Cette orientation a suscité des critiques de la part des éducateurs et des associations de jeunesse, qui avertissent que le dispositif pourrait attirer de manière disproportionnée des jeunes issus de milieux modestes, en quête de stabilité financière, de logement ou d’avantages éducatifs. Avec un taux de chômage des jeunes en France autour de 17 % en 2025, certains dénoncent le risque d’exploiter l’insécurité économique pour remplir les rangs militaires.

« Ce n’est pas un service universel – c’est une militarisation sélective »,

a déclaré un député de l’opposition, accusant le gouvernement de présenter une politique sociale sous couvert de réforme de la défense.

L’abandon silencieux du service national universel

Le lancement de ce nouveau programme marque également l’abandon effectif du Service National Universel (SNU), introduit en 2019 et initialement destiné à renforcer la cohésion civique des 15-17 ans. Le SNU a connu de nombreux retards, des coûts croissants et des critiques sur son manque de finalité claire. Malgré l’engagement de Macron de le rendre obligatoire, moins de 40 000 participants étaient inscrits chaque année – loin des 800 000 visés.

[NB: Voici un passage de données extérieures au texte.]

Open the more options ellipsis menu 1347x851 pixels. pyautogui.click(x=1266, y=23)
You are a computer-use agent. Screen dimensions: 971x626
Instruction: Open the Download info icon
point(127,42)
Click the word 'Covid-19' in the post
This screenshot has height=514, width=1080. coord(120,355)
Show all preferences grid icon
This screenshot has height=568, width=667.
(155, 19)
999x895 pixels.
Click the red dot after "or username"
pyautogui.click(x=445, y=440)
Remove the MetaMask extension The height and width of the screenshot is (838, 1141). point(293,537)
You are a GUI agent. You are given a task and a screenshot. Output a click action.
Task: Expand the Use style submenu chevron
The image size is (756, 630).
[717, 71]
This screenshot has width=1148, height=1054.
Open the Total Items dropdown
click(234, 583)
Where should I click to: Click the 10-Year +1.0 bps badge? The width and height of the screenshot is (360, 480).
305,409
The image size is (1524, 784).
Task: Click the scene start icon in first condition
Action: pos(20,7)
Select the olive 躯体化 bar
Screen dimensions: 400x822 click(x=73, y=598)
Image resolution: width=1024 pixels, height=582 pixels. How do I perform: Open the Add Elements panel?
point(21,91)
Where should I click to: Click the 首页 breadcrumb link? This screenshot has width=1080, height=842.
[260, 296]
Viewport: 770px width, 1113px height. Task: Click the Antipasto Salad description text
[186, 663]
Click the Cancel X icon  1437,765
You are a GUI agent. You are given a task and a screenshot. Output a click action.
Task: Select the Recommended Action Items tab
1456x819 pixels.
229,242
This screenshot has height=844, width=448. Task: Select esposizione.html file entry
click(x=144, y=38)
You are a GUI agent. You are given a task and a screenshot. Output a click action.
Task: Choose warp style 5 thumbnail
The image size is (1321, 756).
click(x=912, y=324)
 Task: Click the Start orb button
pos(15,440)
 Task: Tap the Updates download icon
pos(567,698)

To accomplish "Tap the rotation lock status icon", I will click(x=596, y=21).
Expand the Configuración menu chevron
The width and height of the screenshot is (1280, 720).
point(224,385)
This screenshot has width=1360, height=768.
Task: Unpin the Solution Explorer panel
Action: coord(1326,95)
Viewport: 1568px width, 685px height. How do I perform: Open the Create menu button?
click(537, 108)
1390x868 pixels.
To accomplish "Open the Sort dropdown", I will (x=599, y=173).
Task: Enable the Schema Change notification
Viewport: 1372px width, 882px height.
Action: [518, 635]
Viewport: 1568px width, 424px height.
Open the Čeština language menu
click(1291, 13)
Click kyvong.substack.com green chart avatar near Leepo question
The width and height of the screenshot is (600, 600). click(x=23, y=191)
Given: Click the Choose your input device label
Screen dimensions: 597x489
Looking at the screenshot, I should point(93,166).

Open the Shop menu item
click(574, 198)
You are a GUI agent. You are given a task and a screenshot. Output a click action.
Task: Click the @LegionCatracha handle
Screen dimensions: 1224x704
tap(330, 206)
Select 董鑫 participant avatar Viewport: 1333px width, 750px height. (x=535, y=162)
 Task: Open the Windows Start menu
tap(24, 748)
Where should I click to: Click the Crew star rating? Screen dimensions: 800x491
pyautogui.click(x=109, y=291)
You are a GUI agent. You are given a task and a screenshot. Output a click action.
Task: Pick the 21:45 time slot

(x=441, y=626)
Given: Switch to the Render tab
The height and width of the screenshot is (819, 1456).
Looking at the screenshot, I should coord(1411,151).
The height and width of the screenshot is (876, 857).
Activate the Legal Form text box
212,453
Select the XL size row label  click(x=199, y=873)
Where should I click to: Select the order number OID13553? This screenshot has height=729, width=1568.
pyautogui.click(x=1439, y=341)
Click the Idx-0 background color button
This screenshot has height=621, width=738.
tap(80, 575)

Le gouvernement reconnaît désormais que le SNU est mal adapté au « contexte stratégique façonné par la guerre en Ukraine », illustrant un glissement de politique de l’engagement civique vers les priorités de sécurité. Les critiques estiment que ce revirement expose des années d’incohérence politique et de fonds publics gaspillés.

Nécessité stratégique ou militarisation symbolique ?

Les partisans du nouveau service national affirment qu’il reflète des réalités incontournables : la guerre en Ukraine, les tensions croissantes avec l’Iran, l’instabilité en Afrique et les incertitudes sur les garanties de sécurité américaines à long terme pour l’Europe. Selon eux, la France doit reconstruire masse, résilience et préparation.

Mais les sceptiques restent dubitatifs. Ils questionnent la capacité d’un service court et non déployable à renforcer réellement la posture de défense française, ou s’il s’agit surtout d’un geste politique, affichant la volonté de défendre le pays sans résoudre les problèmes structurels de recrutement, de fidélisation et de préparation militaire.

Alors que les inscriptions s’ouvrent, le succès du nouveau service national français sera finalement jugé non pas sur le nombre d’inscrits, mais sur sa capacité à apporter une réelle valeur stratégique – ou s’il devient une nouvelle expérience coûteuse dans la politique de défense, à un moment où l’Europe ne peut se permettre de gestes purement symboliques.